**WHAT THE TASK REQUIRES**
Your answer should be the lines from the start of the records through the line with "Ну завтра же", copied word for word.

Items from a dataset
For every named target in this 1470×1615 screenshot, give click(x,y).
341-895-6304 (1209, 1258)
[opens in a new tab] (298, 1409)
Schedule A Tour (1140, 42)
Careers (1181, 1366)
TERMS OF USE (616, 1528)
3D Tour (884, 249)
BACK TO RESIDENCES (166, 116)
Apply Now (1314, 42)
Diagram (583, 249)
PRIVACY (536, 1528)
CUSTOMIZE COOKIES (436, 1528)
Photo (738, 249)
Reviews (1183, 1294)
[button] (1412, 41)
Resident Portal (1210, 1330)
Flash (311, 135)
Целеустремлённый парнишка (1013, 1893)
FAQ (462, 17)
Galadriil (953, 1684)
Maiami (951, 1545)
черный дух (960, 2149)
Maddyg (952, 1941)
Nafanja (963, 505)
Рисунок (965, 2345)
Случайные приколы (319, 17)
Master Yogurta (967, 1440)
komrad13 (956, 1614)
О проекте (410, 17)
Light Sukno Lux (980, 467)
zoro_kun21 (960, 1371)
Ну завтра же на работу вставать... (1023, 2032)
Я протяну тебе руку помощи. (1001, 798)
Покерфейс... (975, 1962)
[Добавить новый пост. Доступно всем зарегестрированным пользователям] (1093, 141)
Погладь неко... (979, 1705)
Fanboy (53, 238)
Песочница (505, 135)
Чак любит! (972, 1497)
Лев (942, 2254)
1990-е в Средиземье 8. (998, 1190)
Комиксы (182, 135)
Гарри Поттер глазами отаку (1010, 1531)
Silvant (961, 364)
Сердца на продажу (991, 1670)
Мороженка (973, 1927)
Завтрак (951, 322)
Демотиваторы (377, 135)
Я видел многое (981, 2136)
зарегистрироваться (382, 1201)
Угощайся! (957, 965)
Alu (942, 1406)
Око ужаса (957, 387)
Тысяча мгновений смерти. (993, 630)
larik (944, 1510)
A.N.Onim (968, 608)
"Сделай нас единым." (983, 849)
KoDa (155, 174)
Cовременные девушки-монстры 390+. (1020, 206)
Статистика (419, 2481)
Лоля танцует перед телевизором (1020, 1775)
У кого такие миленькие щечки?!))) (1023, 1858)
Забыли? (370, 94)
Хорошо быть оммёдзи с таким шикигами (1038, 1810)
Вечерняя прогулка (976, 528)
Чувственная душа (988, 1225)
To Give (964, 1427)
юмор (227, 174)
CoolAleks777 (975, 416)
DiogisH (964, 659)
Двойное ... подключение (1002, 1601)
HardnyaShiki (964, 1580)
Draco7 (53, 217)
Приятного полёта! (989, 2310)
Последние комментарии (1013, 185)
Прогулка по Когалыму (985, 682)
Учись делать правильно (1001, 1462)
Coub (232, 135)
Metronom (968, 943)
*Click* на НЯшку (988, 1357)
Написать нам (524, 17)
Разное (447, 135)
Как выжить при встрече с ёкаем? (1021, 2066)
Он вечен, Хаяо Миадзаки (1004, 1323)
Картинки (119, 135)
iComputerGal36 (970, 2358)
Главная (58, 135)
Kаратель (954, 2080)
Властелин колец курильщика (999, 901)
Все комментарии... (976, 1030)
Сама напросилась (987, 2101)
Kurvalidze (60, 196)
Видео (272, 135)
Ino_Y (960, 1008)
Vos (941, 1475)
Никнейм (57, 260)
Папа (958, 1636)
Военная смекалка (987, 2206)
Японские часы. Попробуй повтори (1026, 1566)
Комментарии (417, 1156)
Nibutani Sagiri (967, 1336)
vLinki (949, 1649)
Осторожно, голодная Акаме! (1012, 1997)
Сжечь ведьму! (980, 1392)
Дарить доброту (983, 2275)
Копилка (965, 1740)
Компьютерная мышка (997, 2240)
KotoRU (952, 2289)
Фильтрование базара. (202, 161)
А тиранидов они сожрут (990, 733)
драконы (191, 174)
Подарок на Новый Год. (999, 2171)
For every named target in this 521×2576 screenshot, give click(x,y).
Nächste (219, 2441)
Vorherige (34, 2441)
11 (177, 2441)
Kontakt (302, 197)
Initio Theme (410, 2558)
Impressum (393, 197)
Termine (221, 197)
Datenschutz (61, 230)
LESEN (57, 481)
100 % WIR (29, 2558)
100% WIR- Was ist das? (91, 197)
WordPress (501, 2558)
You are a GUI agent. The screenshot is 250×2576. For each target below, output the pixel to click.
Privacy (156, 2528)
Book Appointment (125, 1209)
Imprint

**YOUR SOLUTION**
For every named target in this 1470×1615 screenshot, give click(x,y).
341-895-6304 (1209, 1258)
[opens in a new tab] (298, 1409)
Schedule A Tour (1140, 42)
Careers (1181, 1366)
TERMS OF USE (616, 1528)
3D Tour (884, 249)
BACK TO RESIDENCES (166, 116)
Apply Now (1314, 42)
Diagram (583, 249)
PRIVACY (536, 1528)
CUSTOMIZE COOKIES (436, 1528)
Photo (738, 249)
Reviews (1183, 1294)
[button] (1412, 41)
Resident Portal (1210, 1330)
Flash (311, 135)
Целеустремлённый парнишка (1013, 1893)
FAQ (462, 17)
Galadriil (953, 1684)
Maiami (951, 1545)
черный дух (960, 2149)
Maddyg (952, 1941)
Nafanja (963, 505)
Рисунок (965, 2345)
Случайные приколы (319, 17)
Master Yogurta (967, 1440)
komrad13 (956, 1614)
О проекте (410, 17)
Light Sukno Lux (980, 467)
zoro_kun21 (960, 1371)
Ну завтра же на работу вставать... (1023, 2032)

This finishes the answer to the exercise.